Tuesday, February 16, 2010

Can the NHL Afford Some Time Off?



I'm not the most alert person in the morning. But I know I've heard this story before. The "Today" show on NBC is promoting the Olympic hockey tournament this morning. Did you know the United States men's team won the gold medal in 1980?

That's the story in the United States. Before National Hockey League participation. When the men's hockey tournament actually appeared on a national television network in the United States. ABC. One of the Original 3.

Like I said, that was the story.

This is what was not part of Tom Brokaw's piece this morning.

NHL players in the big tournament. A real world class affair. Most of the tournament games not on NBC, one of the Original 3. Most of the games foisted off on NBC siblings, MSNBC, CNBC and the USA network.

NBC, U.S. rights holder to the National Hockey League. NBC, the network that cut away from a playoff game in overtime to give you hours of Kentucky Derby preview programming. Well, the network was nice enough to give viewers enough time to find Versus for the next overtime period. Don't get Versus? That covers most of you out there. (Fortunately, not me.)

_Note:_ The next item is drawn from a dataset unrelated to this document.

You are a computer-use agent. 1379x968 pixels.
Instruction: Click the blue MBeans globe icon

The NHL is not going to get the bump everyone imagined, or said they imagined, when its players were committed to the Olympic tournament. And yet there are some American newspaper writers criticizing the league for giving some "grudging" cooperation by taking a two-week break.

Listen, a two-week break for this league is more than what the National Basketball Association or Major League Baseball have given to its sport's Olympic effort. Most professional team sports don't have to worry about cutting into its regular season for an Olympic tournament.

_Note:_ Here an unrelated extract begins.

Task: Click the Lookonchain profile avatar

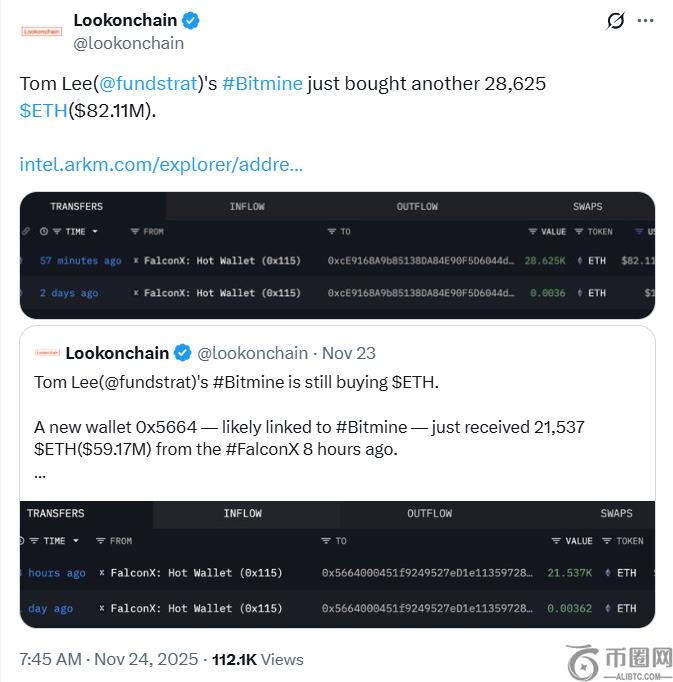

But the NHL takes two weeks and the best these handful of writers can say is that the NHL lacks real commitment.

NBC is not talking about the NHL. Except for its Sunday game of the week package, you would be hard pressed to know that the NHL plays there. Many American newspapers, which were quick to use the lockout as a reason to sharply curtail coverage of the league, are already getting ready for spring training baseball.

That means more space for features on players who will not make the team, shouldn't have made the team, will make the team and, despite the great buildup in a February story on pitchers, be a disappointment by June.

By that time, the Stanley Cup will have been awarded, NBC will have provided a minimum of effort for another year of NHL action and all the great Olympic action on MSNBC, CNBC and the USA network will have been forgotten.

Boy, I bet that changes in 2014, when the Olympics are in Russia and NBC really makes a commitment to hockey. Right?